The Glory of God (Morgan and Peterson, 2010)

Three simple facts underscore the importance of the notion of God’s glory. First, as a search in any concordance shows, it is a concept woven through every section of Scripture. Second, it is a concept that is all encompassing, as Christopher Morgan notes by saying, “God is glorious (adjective), reveals his glory (noun), and is to be glorified (verb).” And finally, as the Westminster divines knew, our identity and final meaning is indistinguishable if God’s glory is not essential to the equation. Our final purpose, they said in the famous words of the Shorter Catechism, “is to glorify God and enjoy him forever.”

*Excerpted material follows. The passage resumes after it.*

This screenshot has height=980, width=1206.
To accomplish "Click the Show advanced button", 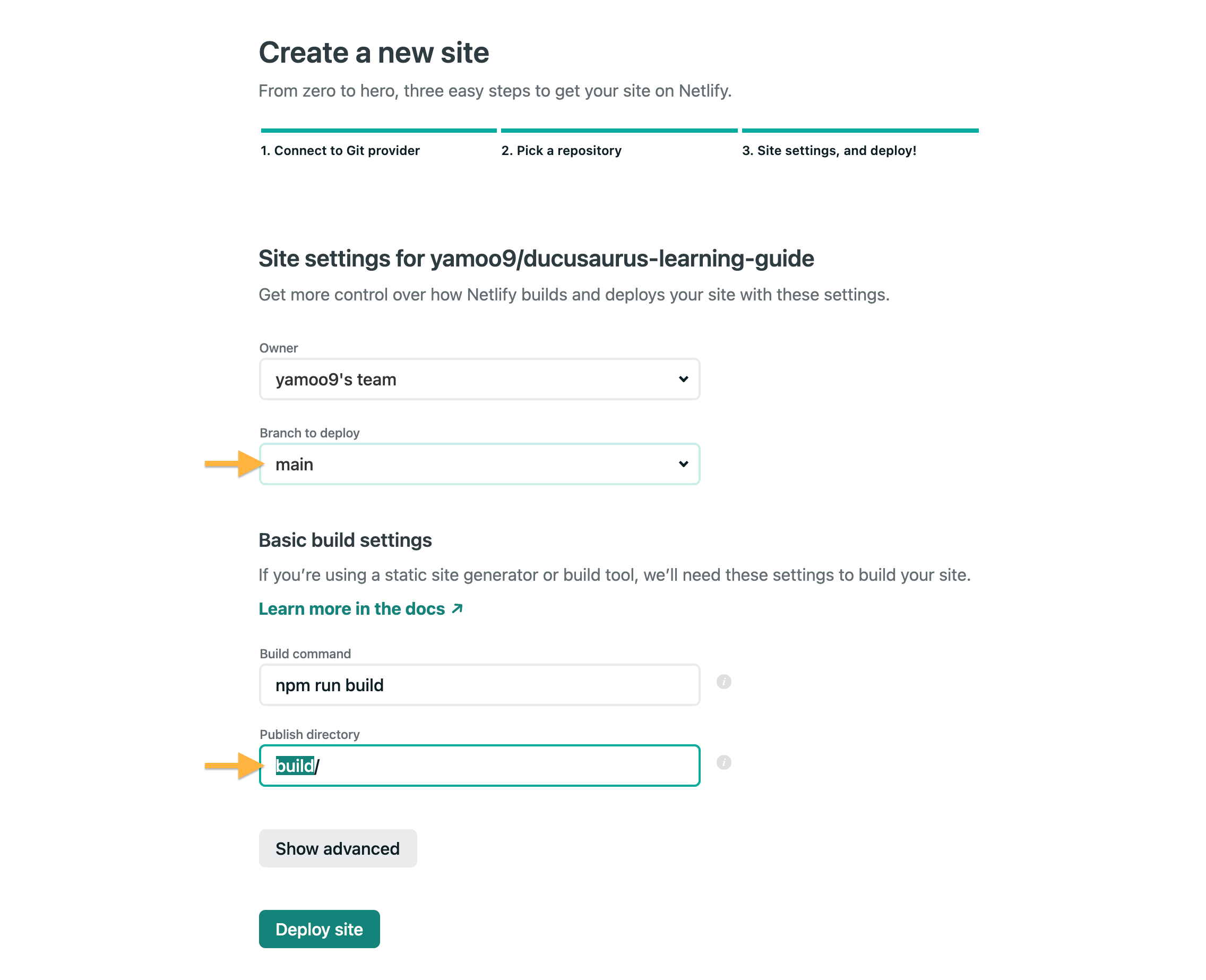I will tap(338, 848).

For those wanting an accessible yet scholarly study of the topic, Christopher Morgan (California Baptist University) and Robert Peterson (Covenant Theological Seminary) have edited The Glory of God. In eight chapters, eight evangelical theologians help us to understand what the Bible says about God’s glory, why it matters, and what it means. The chapter titles summarize the book’s scope and approach:
“The Glory of God Present and Past” (Stephen J. Nichols)
“The Glory of God in the Old Testament” (Tremper Longman III)
“The Glory of God in the Synoptic Gospels, Acts, and the General Epistles” (Richard R. Melick Jr.)
“The Glory of God in John’s Gospel and Revelation” (Andreas J. Köstenberger)
“The Glory of God in Paul’s Epistles” (Richard B. Gaffin Jr.)
“Toward a Theology of the Glory of God” (Christopher W. Morgan)
“A Pastoral Theology of the Glory of God” (Bryan Chapell)
“A Missional Theology of the Glory of God” (J. Nelson Jennings)

This is theology written from a high view of Scripture, embedded in the grand tradition of orthodoxy preserved in the church over the last 2000 years.

Whether we wish to comprehend God more fully, grasp the essence of redemption more deeply, or love God more faithfully in every part of life we will need to reckon with the glory of God. The Glory of God is a good place to begin.


The Glory of God edited by Christopher W. Morgan and Robert A. Peterson (Wheaton, IL: Crossway Books; 2010) 233 pages + bibliography + indices.